The St. Petersburg Paradox, Re-Run Over Time
I was recently trying to explain the St. Petersburg paradox to my uncle from memory during a walk in the park. The setup is a deceptively simple coin-tossing game.
A fair coin is flipped until it lands heads for the first time. The payout is determined by the number of flips it takes. If heads appears on the 1st toss, you win $2. If on the 2nd, $4. If on the 3rd, $8, and so on, with the payout doubling each time.
The question is: What is a fair price to pay to play this game?
The mathematical answer for the expected payoff is famously, and confusingly, infinite. The calculation sums the probability of each outcome multiplied by its payout:
\[\mathbb{E}[X] = \left(\frac{1}{2}\right)\cdot \$2 + \left(\frac{1}{4}\right)\cdot \$4 + \left(\frac{1}{8}\right)\cdot \$8 + \dots = \sum_{n=1}^{\infty} \frac{1}{2^n} \cdot 2^n = \$1 + \$1 + \$1 + \dots = \infty\]A purely “rational” actor, according to classical theory, should be willing to pay any finite price to play. Yet, intuitively, no one would. Most people would only offer a few dollars. As I explained this, I found myself questioning the standard explanation.

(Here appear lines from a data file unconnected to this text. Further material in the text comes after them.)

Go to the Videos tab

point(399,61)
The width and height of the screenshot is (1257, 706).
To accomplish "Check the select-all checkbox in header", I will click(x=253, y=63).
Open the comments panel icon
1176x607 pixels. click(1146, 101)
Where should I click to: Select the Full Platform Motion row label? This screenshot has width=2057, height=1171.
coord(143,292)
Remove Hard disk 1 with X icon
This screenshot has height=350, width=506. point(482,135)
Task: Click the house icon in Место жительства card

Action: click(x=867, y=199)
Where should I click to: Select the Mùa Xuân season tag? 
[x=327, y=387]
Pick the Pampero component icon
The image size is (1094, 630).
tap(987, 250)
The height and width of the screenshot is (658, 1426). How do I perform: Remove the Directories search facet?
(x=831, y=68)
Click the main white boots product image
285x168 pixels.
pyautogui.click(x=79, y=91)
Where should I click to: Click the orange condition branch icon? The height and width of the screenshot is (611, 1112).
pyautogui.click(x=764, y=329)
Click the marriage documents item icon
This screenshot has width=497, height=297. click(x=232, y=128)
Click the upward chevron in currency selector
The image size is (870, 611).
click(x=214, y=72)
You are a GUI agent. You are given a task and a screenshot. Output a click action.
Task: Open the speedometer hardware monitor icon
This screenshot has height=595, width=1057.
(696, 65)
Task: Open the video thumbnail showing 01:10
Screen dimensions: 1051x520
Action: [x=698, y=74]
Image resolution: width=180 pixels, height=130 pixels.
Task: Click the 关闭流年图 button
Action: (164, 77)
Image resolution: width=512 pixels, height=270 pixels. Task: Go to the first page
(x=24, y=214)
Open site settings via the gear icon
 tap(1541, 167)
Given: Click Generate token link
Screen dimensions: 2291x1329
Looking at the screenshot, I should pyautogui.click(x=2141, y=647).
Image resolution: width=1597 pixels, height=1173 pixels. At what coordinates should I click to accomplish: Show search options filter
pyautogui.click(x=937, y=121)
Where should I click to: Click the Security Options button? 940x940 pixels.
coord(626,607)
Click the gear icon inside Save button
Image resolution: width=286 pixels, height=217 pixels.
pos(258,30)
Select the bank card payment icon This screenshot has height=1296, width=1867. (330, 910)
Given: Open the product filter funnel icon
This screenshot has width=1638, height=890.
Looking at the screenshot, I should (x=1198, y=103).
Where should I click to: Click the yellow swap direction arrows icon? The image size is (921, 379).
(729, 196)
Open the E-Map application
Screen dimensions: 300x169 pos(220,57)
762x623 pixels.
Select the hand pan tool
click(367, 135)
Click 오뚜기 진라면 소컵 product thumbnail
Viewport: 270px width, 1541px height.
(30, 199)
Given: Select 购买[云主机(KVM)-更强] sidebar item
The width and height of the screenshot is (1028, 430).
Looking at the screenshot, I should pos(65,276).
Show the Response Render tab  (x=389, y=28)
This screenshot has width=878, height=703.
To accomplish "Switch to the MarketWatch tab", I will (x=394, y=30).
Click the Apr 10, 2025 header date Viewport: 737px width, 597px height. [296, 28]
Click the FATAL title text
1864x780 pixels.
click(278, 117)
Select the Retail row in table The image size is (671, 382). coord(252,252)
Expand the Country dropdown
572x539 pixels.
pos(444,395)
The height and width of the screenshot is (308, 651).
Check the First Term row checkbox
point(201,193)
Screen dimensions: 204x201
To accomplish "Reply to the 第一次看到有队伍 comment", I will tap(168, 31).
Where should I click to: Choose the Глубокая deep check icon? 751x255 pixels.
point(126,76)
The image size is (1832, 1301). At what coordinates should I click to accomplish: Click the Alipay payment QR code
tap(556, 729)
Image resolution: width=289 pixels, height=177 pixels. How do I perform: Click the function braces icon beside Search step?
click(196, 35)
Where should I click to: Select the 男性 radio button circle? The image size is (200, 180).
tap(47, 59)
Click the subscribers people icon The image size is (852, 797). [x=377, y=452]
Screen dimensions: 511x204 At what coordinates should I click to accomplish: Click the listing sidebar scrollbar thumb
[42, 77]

The Classical “Solution” and Its Context
The classic solution, proposed by Daniel Bernoulli in 1738, is that people don’t value money linearly. The “utility” of an extra dollar diminishes as you get wealthier. This diminishing marginal utility, often modeled with a logarithmic function, makes the expected utility of the game finite, justifying a small price.
Utility theory gives a coherent normative answer and can be derived axiomatically from Kelly-growth or isoelastic preference arguments. It remains the benchmark in modern finance. However, it is not the only coherent answer. My intuition suggested a different approach:
People subconsciously know they have finite wealth.
To have a real shot at the astronomical prizes that create the infinite expectation (provided the casino has unbounded credit, which is itself unrealistic), you’d need to survive a long string of losses. Most people know their starting stake would be gone long before that lucky streak arrived.
A Simulation and the Risk Landscape
To test this intuition, I wrote a simulation. The crucial rule, which defines how real people must play, is that winnings cannot be used to fund more plays. You arrive with a fixed stake, and when that money is gone, your game is over. This “Stake-Based Model” directly tests the idea that your starting capital is the most important constraint.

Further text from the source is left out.